Najib Sulhan Mendirikan Rumah Menulis untuk Guru

Najib Sulhan (kiri) saat mengadakan pelatihan menulis di Rumah Menulis.

RADARSUKABUMI.com – Awal Februari 2020 menandai terbitnya buku ke-50 Najib Sulhan. Momen itu juga dia jadikan sebagai tanggal berdirinya Rumah Menulis. Aktivitas yang digagas di ruang tamu kediamannya. Dia ingin para guru memiliki tinggalan ilmu saat pensiun kelak.

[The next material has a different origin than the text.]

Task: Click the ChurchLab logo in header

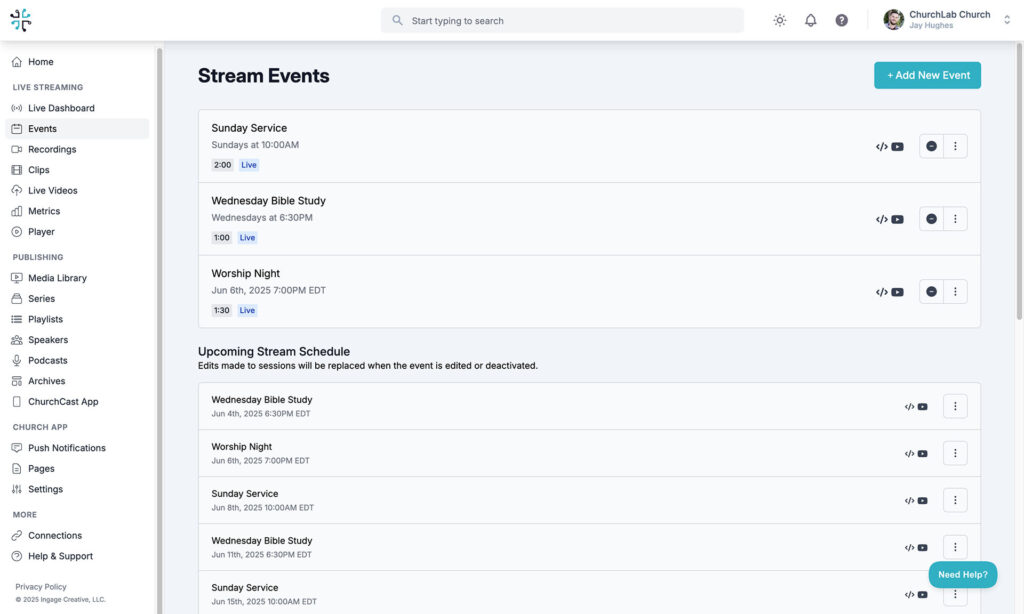Action: click(x=21, y=20)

GALIH ADI PRASETYO, Jawa Pos

RUANG tamu berukuran 3×4 meter itu terasa sesak Sabtu (1/2). Sebanyak 12 orang sibuk memperhatikan layar laptop masing-masing. Mereka berkonsentrasi. Matanya berfokus menatap monitor. Namun, jari-jarinya bergerak tanpa henti. Beberapa dari mereka tampak fasih.

Mengetik dengan lancar. Ada juga yang sesekali berhenti dan berpikir tentang kata apa yang akan diketikkan selanjutnya. ”Dibuat santai saja, bebas menulis apa pun,” kata Najib Sulhan di tengah keheningan itu.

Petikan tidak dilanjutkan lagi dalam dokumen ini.